Hello, I’ve thrown together a proof of concept filesystem layer in C++, using FUSE’s low-level async API.

It seems to handle standard file operations correctly: git is able to operate on top of it. But, it doesn’t do proper permissions checking, and there’s no shortage of TODOs in the code for spots where error handling isn’t fleshed out. It isn’t ready for prime time. As such, I hope nobody will run off and post this around the Internet as “filesystem layer for foundationdb!”

I’m hoping it will spark some discussion on how such a layer ought to be interact with/store data in FDB. My rough outline for what I’m doing (to the extent that I finished implementing it) is in kvlayout.txt.

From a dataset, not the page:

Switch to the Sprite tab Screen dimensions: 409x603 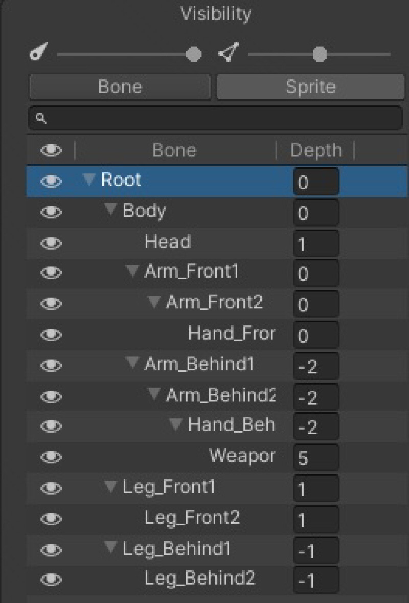pos(310,87)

(On a non-FDB front, this is my first real use of modern C++. I last spent any time with it circa 1999. I’d be very interested in hearing, perhaps via outside of the forum, opinions on the use/abuse of C++ in my code.)

4 Likes

Interesting!

One question I have here is: how do you break stuff down into transactions? Filesystems are typically not transactional but FDB is which might introduce some interesting corner-cases.

For example, if I have one process writing to a file and I do fail -f file on another shell, when will I see changes?

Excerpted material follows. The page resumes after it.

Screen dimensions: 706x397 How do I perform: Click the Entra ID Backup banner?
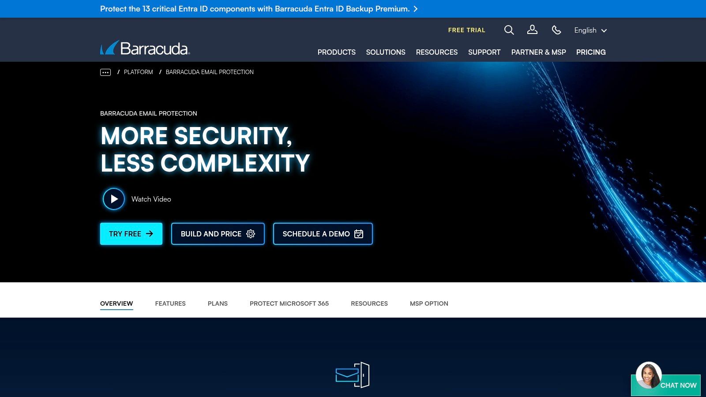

One question I have here is: how do you break stuff down into transactions? Filesystems are typically not transactional but FDB is which might introduce some interesting corner-cases.

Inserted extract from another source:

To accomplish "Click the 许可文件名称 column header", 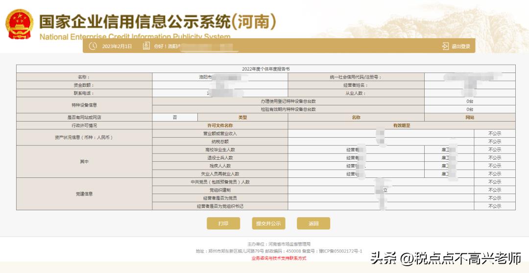I will [x=220, y=125].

Every call FUSE makes into the filesystem creates a transaction, which is used for just that call. (There’s a caveat on that, but it is a bad idea that’ll probably go away.)

Mostly FDB just means I can put a filesystem on top of a KV store, and ignore all issues of concurrency. Where a real filesystem would need to worry about locking structures, I just stuff operations into transactions and follow the retry rules.

For example, if I have one process writing to a file and I do tail -f file on another shell, when will I see changes?

It’s complicated by the kernel and FUSE, but I’d expect the same behavior as any other FUSE filesystem. As each write makes its way to the filesystem, they’ll be committed separately. FDB’s transactional nature is just being used to ensure that writes which span blocks (I currently divide the file up into 8k blocks per KV pair), and any inode metadata updates are safe.

To get more interesting behavior in the case you describe, it might be possible to implement a special ioctl that could let the filesystem know to open a transaction for operations on a file handle, and use it for all operations until a closing ioctl attempts to commit it.

Update:

The filesystem now passes a number of tests:

  • https://github.com/billziss-gh/secfs.test
    • fstest whole suite (I think FUSE is patching over some of the unimplemented functions, so, caveat emptor.)
    • fstools/fsx
    • haven’t tried the rest, yet
  • sqlite can build, and pass its entire test suite, on top of the filesystem
    • so, hey, there you go everybody: SQL on FDB. :crazy_face:

Plenty of other work to do, but this seemed like a good time to mention it again. :tada:

6 Likes